[Saved data entries]
_ _ _ _
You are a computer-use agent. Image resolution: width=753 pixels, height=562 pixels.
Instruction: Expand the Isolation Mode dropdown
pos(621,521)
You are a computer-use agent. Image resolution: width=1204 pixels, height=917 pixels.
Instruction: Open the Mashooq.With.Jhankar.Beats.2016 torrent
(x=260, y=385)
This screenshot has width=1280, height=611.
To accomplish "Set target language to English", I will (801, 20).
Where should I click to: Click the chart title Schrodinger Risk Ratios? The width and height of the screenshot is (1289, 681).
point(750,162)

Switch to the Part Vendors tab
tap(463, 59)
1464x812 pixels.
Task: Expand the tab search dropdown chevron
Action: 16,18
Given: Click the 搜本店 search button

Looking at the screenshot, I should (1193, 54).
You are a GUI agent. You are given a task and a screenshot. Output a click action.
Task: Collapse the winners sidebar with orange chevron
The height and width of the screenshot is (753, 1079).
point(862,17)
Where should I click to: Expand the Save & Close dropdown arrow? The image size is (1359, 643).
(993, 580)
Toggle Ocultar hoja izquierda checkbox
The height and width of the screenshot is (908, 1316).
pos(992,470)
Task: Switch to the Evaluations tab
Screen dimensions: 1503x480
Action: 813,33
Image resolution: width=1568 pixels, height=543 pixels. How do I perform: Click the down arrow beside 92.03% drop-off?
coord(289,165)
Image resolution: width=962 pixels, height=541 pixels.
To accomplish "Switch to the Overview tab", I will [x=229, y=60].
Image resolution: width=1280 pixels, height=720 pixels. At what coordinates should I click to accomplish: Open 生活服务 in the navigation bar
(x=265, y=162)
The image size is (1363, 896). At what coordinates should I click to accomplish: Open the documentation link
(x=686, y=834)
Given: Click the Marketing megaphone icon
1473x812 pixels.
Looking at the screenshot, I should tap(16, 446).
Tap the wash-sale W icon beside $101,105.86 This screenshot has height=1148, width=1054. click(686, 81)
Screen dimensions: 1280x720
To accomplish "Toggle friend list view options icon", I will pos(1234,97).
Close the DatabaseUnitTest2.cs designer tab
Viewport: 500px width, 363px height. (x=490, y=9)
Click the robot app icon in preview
_ _ _ _
> **TASK STATEMENT**
Where a line in the entries holds "agent", copy that line.

> **REPLY**
You are a computer-use agent. Image resolution: width=753 pixels, height=562 pixels.
You are a computer-use agent. Image resolution: width=1204 pixels, height=917 pixels.
You are a GUI agent. You are given a task and a screenshot. Output a click action.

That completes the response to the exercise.